В заключение надо сказать, что результаты, которые мы только что получили, подтвердили результат нашей работы о «почему» причинного объяснения. У Дэля нет «почему» логического обоснования, как нет и «почему» чистой причинности. Значит, мышление Дэля должно содержать интересы, занимающие промежуточное место между механическим объяснением и объяснением посредством логической дедукции: главное свойство детской предпричинности и состоит в этом отсутствии различения причинной точки зрения от точки зрения логической, которые обе еще смешаны с точкой зрения намерения или психологического мотива.

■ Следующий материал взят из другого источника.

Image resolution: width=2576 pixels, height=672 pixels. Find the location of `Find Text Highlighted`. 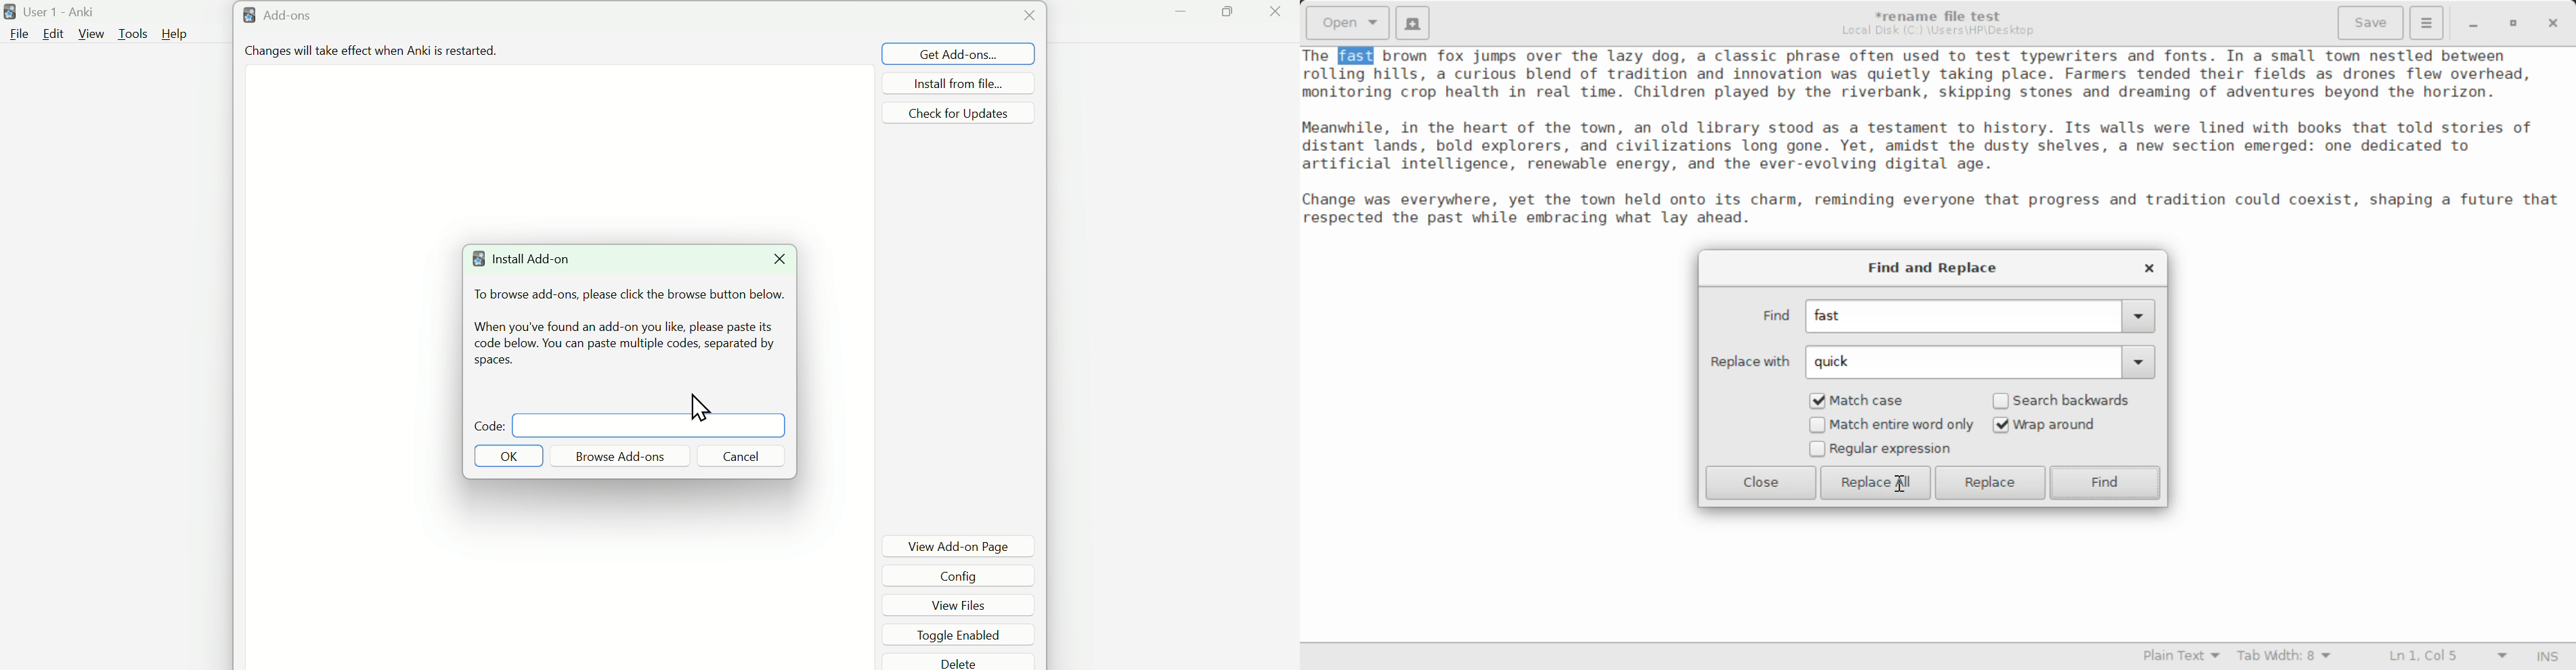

Наконец здесь небезынтересно будет отметить странное явление, которым подтверждается предположение, что ребенок часто еще смешивает понятия, которые для нас уже совершенно явно различны: Дэль часто употребляет слово «почему» в смысле «потому что», причем для того, чтобы выразить отношение и причины к следствию и следствия к причине. Вот пример, который относится к логическим «потому что» или «почему»: «Вода, падающая с неба, хороша. — Это почему [= потому что] это источник? » Здесь то же явление, которое мы уже отметили в объяснении ребенка ребенку (§ 5 главы III) и с которым мы снова встретимся в нашем труде о союзах причинности (часть II). Его можно наблюдать в обыденной жизни, у детей 3—6 лет. Мы наблюдали его, например, у одного маленького грека 5 лет, который очень недурно овладел французским языком, но систематически употреблял слово «почему» вместо слова «потому что», последнее же совершенно отсутствовало в его словаре: «Почему лодка держится на воде? — Почему [= потому что] она легкая » и т. д. В этом явлении абсолютно ясно наблюдается смешение слов. Но смешение показывает, с каким трудом дается ребенку распознавание отношений, различаемых в языке.

 

Выводы

 

Из сказанного очевидна сложность «почему» Дэля и необходимость разделения их на группы по содержанию, благодаря невозможности распознать сразу, к какому типу отношений (объяснение строго причинное, целевое, логическое и т. д.) они принадлежат. Вот как распределяются 360 наших «почему» по группам:

 

Следовательно, «почему» мотивировки в общем объеме значительно преобладают. Не указывает ли эта их преобладающая роль на то, что другие типы «почему» исходят из этой группы как из единого центра? Кажется, что это именно так. «Почему» причинного объяснения в действительности связывается с мотивировкой при помощи целой серии антропоморфных «почему», «почему» цели и тех «почему», которые зависят от самой предпричинности. Опять-таки, «почему» обоснования связываются с теми «почему», относящимися к общественным обычаям и правилам, которые поняты как подчиняющиеся психологическим мотивам. Что же касается отношений между обеими группами (причинного объяснения и обоснования), то они менее тесны. Понятие о предпричинности предполагает, конечно, некоторое смешение между причинным объяснением и логическим обоснованием, но это смешение возможно лишь благодаря тому, что оба они еще мало отличаются от психологической мотивировки. Короче, источником «почему» Дэля является мотивирование, отыскивание «намерения», скрывающегося за действиями и за событиями. Из этого источника исходят два течения: одно — образованное из тех «почему», которые стремятся объяснить природу с точки зрения намерения, и другое — образованное из тех «почему», которые относятся к обычаям и к правилам, из них вытекающим. Взаимодействие между «почему» цели и «почему» обоснования, казалось бы, вполне естественно и возможно. Наконец, из «почему» предпричинности исходила бы собственно причинность, а из «почему» обоснования — собственно логическое обоснование. Такова была бы приблизительно генеалогия «почему» Дэля. Постараемся резюмировать ее в таблице:

 

Является ли такая систематизация продуктом индивидуального мышления, иначе говоря, свойственного индивиду особого типа, или она составляет общую черту мышления ребенка до 7—8 лет?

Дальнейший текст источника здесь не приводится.